O novo foguetão usa como combustível o seu próprio corpo, diminuindo o seu peso e, consequentemente, o custo de lançamento. Poderá partir dos Açores já este ano.

Nos últimos anos, o mundo tem visto empresas privadas entrar na cena espacial, em casos de grande sucesso como a SpaceX e a Virgin Galactic. Agora é uma startup ucraniana que tenta dar o próximo passo e está a desenvolver um foguetão leve que acredita que tornará os lançamentos mais baratos uma realidade.

Hoje em dia, todos os foguetões funcionam praticamente da mesma forma. Toneladas de combustível são carregadas para dentro do foguetão, que através da combustão, usa-o para propagar-se pelo ar até ao Espaço.

O propulsor de um foguete normalmente representa 90% da sua massa, o que significa que apenas cerca de 10% de carga é enviada para as missões espaciais.

A forma como a empresa ucraniana pretende tornas os lançamentos mais económicos é, no mínimo, original. O motor do foguetão consome o seu “corpo” como combustível durante o voo, numa espécie de ato de canibalismo.

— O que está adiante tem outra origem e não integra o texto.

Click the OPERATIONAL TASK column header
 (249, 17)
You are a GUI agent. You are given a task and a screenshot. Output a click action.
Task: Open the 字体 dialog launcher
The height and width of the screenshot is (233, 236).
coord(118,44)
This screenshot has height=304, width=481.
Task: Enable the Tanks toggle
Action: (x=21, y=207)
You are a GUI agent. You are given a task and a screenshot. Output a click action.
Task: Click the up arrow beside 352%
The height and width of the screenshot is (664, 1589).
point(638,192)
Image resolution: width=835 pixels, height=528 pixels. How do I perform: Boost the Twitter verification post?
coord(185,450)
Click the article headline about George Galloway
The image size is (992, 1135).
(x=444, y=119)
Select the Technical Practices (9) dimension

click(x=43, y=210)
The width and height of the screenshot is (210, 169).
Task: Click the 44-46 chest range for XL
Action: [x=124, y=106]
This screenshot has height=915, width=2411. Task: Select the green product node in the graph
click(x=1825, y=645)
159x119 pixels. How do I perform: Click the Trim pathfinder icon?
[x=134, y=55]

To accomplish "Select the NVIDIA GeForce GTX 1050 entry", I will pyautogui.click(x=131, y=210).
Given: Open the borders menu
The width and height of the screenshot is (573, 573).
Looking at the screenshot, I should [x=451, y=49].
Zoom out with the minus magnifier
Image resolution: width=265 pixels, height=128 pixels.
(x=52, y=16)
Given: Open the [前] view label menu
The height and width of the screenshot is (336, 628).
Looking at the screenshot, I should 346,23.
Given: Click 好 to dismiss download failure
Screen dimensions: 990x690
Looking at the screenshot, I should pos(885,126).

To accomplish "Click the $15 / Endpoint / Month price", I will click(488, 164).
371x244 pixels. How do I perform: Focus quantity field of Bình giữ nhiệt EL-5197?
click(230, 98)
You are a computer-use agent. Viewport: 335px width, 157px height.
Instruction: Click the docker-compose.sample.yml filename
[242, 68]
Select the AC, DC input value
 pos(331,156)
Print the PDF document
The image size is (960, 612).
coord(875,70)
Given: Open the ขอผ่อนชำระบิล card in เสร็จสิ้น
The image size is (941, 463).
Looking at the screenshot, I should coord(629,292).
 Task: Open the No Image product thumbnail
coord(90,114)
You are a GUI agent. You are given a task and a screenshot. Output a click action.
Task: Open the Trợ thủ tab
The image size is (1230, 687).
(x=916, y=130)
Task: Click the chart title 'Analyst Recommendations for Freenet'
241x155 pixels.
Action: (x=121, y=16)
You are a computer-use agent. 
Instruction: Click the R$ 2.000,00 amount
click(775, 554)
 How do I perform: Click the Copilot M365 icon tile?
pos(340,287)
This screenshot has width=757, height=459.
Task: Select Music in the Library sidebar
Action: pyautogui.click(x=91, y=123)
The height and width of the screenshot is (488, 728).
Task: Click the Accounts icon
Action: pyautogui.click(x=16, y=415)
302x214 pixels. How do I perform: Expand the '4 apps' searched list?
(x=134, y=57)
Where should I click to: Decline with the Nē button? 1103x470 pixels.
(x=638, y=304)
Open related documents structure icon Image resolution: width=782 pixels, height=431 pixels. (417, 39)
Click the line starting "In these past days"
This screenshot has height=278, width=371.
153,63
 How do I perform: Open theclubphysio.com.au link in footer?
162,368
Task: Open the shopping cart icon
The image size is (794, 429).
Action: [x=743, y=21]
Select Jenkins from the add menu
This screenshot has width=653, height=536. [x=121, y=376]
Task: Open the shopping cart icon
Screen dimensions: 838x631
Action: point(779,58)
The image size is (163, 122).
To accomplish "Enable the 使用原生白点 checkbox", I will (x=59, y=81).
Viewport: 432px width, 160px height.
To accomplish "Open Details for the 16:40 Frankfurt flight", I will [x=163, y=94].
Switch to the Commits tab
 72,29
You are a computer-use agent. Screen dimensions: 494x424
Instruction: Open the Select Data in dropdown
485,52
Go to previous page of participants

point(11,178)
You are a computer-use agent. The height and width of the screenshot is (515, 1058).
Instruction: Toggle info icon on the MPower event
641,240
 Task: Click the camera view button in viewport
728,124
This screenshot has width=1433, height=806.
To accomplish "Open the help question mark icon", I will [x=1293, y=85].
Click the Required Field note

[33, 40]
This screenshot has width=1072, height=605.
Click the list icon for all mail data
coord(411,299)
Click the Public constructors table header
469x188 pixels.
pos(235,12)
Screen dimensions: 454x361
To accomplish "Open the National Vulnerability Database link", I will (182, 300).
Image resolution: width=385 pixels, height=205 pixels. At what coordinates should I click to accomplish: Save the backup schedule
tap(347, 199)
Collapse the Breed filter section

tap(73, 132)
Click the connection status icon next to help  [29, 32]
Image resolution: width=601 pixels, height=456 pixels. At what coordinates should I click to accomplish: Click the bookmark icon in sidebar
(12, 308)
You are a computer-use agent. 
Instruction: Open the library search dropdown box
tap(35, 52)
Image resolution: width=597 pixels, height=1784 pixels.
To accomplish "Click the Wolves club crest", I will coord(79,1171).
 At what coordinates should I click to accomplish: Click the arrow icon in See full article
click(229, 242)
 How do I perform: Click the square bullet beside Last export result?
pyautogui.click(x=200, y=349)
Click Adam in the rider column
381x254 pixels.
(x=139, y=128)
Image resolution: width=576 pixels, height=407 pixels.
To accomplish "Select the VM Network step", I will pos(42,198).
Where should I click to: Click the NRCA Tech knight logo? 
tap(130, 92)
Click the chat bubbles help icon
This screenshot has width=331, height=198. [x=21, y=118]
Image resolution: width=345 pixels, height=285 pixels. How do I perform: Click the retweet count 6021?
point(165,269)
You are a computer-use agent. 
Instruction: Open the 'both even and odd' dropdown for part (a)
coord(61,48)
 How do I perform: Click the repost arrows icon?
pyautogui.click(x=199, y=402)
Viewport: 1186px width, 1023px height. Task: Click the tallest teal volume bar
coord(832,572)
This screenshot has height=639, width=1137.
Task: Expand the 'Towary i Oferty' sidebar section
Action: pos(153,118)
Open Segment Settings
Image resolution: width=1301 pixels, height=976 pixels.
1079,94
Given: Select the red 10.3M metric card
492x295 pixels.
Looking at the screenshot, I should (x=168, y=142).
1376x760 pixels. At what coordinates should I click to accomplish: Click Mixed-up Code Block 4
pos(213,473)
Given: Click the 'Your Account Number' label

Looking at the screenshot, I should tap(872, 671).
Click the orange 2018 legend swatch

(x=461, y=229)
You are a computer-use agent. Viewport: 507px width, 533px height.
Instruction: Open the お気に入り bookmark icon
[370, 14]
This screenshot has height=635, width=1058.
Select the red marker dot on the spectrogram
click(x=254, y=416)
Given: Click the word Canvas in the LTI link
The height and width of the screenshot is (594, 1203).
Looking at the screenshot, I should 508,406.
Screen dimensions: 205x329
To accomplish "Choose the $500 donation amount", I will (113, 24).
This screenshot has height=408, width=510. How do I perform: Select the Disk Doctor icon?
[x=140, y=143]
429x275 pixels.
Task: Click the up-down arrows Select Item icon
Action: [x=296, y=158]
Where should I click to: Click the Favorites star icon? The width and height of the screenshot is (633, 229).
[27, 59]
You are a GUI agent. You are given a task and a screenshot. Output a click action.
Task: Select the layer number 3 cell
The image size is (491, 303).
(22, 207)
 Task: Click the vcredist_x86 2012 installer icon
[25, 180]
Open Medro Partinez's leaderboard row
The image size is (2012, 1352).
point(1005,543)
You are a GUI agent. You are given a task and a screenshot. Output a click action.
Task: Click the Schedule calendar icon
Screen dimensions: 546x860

Em vez de armazenar todo o combustível em tanques pesados, os investigadores propuseram criar o próprio corpo do foguetão a partir de uma espécie de combustível sólido.

À medida que o foguetão voa, o motor devora o seu corpo como combustível, reduzindo simultaneamente a massa do foguetão e permitindo que crie mais impulso, por ser mais leve, explica o portal Freethink.

“Durante a subida, o motor vai tomando gradualmente o corpo do foguetão, consumindo-o”, disse o engenheiro escocês Patrick Harkness, à BBC, em 2018. “Depois, no final do voo, apenas a carga útil e o motor vazio entram no Espaço”.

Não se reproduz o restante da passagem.